## [Instructions to follow]
Your answer is every line of the material below in which the string "Expand" occurs.
******************************
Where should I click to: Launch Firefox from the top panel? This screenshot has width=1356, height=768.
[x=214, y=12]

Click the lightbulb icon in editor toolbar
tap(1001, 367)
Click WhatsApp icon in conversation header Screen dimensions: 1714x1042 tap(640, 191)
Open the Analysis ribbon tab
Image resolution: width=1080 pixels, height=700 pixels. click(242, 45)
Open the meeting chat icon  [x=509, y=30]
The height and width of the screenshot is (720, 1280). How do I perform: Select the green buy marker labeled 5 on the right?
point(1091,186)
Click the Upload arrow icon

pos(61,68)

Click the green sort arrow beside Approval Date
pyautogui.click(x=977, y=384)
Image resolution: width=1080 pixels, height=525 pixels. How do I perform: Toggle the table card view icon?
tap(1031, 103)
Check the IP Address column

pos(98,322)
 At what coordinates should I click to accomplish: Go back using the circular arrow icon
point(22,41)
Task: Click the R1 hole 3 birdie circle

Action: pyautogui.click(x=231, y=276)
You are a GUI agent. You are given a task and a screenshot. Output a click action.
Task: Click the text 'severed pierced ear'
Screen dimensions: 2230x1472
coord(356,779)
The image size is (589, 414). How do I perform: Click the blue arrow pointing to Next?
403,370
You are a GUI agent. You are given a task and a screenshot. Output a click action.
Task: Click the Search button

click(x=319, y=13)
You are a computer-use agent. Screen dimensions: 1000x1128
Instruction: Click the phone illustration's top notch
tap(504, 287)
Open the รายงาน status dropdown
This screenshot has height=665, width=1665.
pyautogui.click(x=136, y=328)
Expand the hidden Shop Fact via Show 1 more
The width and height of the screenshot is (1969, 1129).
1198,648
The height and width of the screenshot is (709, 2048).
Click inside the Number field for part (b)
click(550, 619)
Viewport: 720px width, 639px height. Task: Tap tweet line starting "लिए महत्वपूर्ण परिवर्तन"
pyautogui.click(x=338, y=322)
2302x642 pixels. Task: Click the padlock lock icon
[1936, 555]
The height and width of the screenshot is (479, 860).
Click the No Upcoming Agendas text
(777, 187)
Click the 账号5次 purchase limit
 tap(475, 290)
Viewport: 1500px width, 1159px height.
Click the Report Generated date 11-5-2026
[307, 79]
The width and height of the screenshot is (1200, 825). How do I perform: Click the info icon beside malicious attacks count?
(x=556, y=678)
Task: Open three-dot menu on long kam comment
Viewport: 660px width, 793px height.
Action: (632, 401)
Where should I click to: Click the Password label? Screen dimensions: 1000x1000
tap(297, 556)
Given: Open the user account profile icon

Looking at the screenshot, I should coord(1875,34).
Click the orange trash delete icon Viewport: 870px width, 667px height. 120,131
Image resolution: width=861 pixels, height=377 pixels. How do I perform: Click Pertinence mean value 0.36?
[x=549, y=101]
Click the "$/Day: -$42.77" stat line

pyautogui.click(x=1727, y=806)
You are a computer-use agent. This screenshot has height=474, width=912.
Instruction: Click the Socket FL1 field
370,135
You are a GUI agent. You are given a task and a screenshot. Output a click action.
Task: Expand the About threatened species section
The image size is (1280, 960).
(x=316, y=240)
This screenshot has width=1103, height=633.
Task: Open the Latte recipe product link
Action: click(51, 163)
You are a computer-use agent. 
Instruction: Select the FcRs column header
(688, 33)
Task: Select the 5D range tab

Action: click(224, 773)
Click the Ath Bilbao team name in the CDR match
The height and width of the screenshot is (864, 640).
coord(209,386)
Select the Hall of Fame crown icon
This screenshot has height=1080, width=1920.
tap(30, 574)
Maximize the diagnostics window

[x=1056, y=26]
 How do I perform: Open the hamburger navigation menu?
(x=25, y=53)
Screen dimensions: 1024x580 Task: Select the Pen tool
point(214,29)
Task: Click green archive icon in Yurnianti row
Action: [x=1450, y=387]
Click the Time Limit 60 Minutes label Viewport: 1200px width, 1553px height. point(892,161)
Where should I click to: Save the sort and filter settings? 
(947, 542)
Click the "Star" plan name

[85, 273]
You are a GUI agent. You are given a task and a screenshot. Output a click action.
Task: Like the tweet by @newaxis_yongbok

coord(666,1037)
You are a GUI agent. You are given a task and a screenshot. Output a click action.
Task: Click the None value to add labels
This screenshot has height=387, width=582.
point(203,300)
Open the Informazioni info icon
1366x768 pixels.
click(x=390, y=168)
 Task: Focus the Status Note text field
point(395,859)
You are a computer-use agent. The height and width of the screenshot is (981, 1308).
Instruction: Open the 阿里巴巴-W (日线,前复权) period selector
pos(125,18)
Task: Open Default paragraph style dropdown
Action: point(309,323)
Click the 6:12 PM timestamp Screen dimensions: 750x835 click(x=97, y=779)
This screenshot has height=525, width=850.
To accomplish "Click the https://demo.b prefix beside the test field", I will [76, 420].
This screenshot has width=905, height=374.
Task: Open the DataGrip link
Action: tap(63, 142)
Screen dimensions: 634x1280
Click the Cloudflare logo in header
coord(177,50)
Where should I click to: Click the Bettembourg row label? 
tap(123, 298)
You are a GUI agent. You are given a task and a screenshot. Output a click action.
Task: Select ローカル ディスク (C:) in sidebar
******************************
## [Answer box]
Expand the hidden Shop Fact via Show 1 more
Task: Expand the About threatened species section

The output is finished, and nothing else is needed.